Here the job is to copy the data exactly and to exclude every image from it.

--- Information supplied Enclosed Below ---

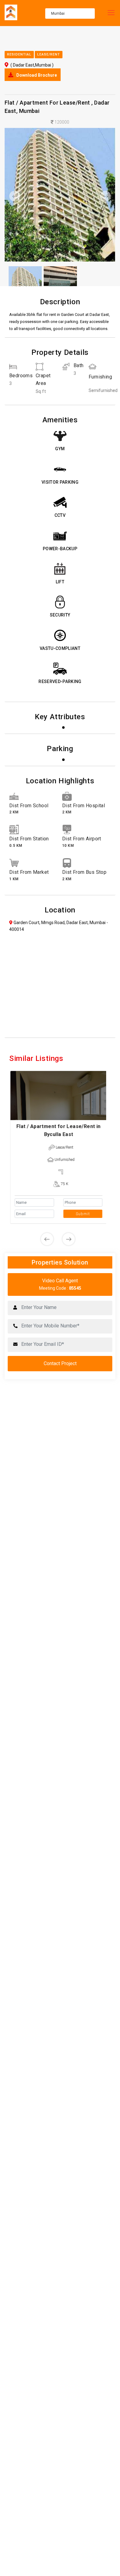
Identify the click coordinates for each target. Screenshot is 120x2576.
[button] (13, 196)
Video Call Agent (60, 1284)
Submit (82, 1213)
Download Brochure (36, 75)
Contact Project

--- End of Enclosed Information supplied ---

**Response area**
Identify the click coordinates for each target. Screenshot is 120x2576.
[button] (13, 196)
Video Call Agent (60, 1284)
Submit (82, 1213)
Download Brochure (36, 75)
Contact Project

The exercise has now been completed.